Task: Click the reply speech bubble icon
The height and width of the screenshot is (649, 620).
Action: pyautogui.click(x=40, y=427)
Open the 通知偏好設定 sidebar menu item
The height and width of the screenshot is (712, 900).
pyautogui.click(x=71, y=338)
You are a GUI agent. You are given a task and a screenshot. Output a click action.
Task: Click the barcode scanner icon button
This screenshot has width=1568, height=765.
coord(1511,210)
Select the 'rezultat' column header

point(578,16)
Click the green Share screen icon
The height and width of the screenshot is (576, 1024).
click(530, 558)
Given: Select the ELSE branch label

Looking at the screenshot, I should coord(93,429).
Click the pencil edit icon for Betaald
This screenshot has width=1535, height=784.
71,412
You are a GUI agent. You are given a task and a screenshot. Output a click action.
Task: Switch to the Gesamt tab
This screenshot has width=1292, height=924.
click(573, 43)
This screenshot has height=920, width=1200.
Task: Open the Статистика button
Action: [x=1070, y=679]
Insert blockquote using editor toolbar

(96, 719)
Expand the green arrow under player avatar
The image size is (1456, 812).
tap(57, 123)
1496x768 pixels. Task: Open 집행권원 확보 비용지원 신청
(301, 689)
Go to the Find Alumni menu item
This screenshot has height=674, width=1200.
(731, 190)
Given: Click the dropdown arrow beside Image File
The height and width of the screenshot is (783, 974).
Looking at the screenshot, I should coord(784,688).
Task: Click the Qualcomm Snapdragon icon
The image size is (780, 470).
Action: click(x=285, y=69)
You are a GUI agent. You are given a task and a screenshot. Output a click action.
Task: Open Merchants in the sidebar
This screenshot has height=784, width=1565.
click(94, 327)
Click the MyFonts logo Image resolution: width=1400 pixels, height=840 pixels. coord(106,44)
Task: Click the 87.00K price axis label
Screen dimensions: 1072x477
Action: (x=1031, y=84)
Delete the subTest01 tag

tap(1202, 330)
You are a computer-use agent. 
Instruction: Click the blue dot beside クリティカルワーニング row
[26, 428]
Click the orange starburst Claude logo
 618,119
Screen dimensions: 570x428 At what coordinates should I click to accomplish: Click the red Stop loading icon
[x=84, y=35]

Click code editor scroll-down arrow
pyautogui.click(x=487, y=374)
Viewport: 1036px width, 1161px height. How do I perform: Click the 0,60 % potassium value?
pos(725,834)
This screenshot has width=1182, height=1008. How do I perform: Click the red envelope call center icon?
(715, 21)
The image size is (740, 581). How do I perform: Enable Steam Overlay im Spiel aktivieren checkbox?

EXERCISE AIM:
Scan the material for "sidebar" and copy the lines that hold it.

RESULT FOR THIS TASK:
Open the 通知偏好設定 sidebar menu item
Task: Open Merchants in the sidebar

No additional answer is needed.